The 3 cases you choose as evidence for your conclusions, all demonstrate an increase of mite number plus DWV bees on non resistant queens/stock, after they have been replaced from their initial yards, where they are located together with resistant stock.
To make your conclusion even more convincing I would mention the controls, that means original resistant stock, that was not shifted and faces more or less the same weather conditions. I assume that these colonies do not increase mite number, but you haven’t mentioned. BTW what is the mite development of a resistant colony during the year. Is the level is always constant, as well in autumn?
You know that your conclusions weaken the theory of epigenetic resistance, which implys that resistance behaviour could be transferred from older field bees to young bees.
Could you comment on this please? I mean one could argue that for instance the older bees teach the younger bees only in case enough mites are present. If the old bees die, before hygienic behaviour is needed, they couldn’t teach. Perhaps, this would be in line with your findings and the epigenetic theory. But thats only a thought.
I’m very curious about the discussion of this topic.
We could call the controls those colonies,as you suggest, that are managed as usual at their original sites.
A.) Varroa level on all colonies with H-O Johnsen (which haven’t been treated at all for 15 years) measured this late summer to be 1-3 mites on 300 bees, more than a couple of hundred colonies checked. Those colonies with non-resistant queens that were staying with his resistant bees functioned for two years as his resistant, after which they were shifted. No DWV during two years. When they were placed alone the varroa level had risen to 11-12% at the end of the second year and a lot of DWV-bees.
B.) The mother colony of the splits, still at its original place show low varroa level. Daughters of the original resistant queen is present in colonies in the same apiary.
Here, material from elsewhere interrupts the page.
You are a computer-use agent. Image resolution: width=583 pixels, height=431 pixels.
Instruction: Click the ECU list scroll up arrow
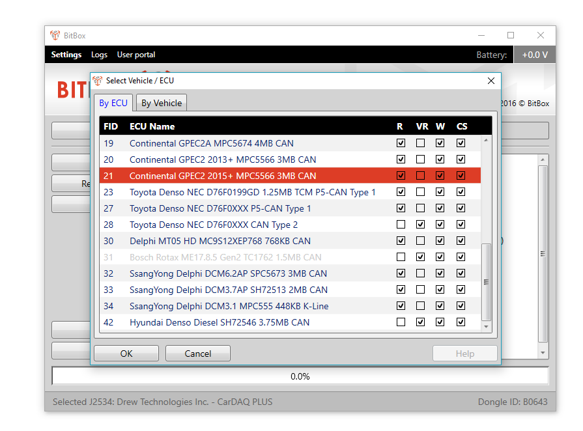(485, 141)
But now when the original resistant queen is gone it may change next year, who knows.
C.) Well, here we have kind of control colonies at another site in forest area, not very productive, but somewhat better. And the colonies there are not inbred as these with raised varroa level. The stock of bees in “control” colonies are Elgon. But the apiary is very isolated as well. In spring the Varroa level was 1-3 mites in 400 bees in the colonies. In late summer 0-6 mites in 400 bees. The colony with 6 mites, considered the “worst” one was moved to another location and due to curiosity was treated. 10 mites was collected from the treatment. Maybe the bees started grooming after the season and I choose the wrong colony as worst, who knows. We have to remember also that this alcohol wash method isn’t 100% accurate, but give a good hint of the truth.
The mite development of a resistant colony during the year can surely be very different due to the presence of non-resistant colonies more or less close, and the quality/composition of the resistance. I know of only one paper on this, the doctorate thesis of Remy Vandame made in Mexico some years ago now measureing the poplulation of mites in Africanized/AHB (considered resistant) and European bees/EHB. In short the mites had about 800 mites as the lowest and more than 3000 at the most in AHB. In EHB the mite population didn’t go down as much as in AHB and as a result over time continued to grow to a fatal height. To be noted here is that these colonies were placed in the same apiary.
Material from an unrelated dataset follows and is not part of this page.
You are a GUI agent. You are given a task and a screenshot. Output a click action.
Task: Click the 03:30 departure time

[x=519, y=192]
Yes, my conclusions weaken the epigenetic possibilities, but not to the extent that they are of no or very little importance or impact. Still epigenetics is very important, yes without it resistance wouldn’t bee possible actually. remember that resistans was achieved in about 5 years in both South America and South Africa. Without epigenetics this is impossible to explain. It’s way to short time for “normal” genetic selection to explain it.
And still the only explanation for non-resistant colonies to become resistant in an “instant” is teaching from resistant worker bees and learning by non-resistant workers.
If older bees teach younger only if mites are present I have no idea, but it seems plausible as if there are no mites there are no means how to teach mite elimination by grooming for example.
Thanks a lot for your fast reply. Indeed the control measures you have given are convincing, supporting your conclusions.
I’m not sure whether I was correct in naming teaching an epigenetic trait, as by definition epigenetic means, a trigger from outside that affects the gene expression e.g. by activation. Hence, the gene in question is only activated, if this trigger is there. For instance, if small cell bees develope in higher density, a higher brood temperature is claimed. This higher brood temp. might act as gene activator for some genes. Or if hydrophobic pesticides are inside the wax, they kill symbiotic fungi/bacteria which in turn (their chemicals) could act as activators or deactivators of potential genes.
Teaching of adult bees to young bees should therefore not belong to epigenetic resistance. The same is true for physical measures as well which belong to management system e.g. cell size which affect choice of mites (e.g. 4,9mm has roughly 50% of mite preference compared to 5,4mm according to the paper you have mentioned some time ago).
However, when discussing the consequences of your conclusions, which again I find very important, that means, one has to put special attention on evaluation of their own colonies. Which means mating, which should be planned in locations or at times where unwanted drones are rare, to increase the enrichment of resistant genes. And selection, which should focus on requeening of non resistant queens and breeding from resistant ones.
The options to evaluate resistant traits are discussed several times before. I guess this is easy for constitutive expressed resistance like VSH. However, it’s more complicated for epigentic resistant factors or crisis induced resistance. The latter one is integral part of the strategy the resistantbees community is following and means, bees might be forced by a strong mite trigger, to induce or learn the hygienic behaviour or to put that higher on the priority action list compared to before the crisis. I’ m not sure whether this belongs to epigenetic resistance, because their are some genes expressed after the crisis or not. Or whether this belongs to behavioural adaptance according to stresses only.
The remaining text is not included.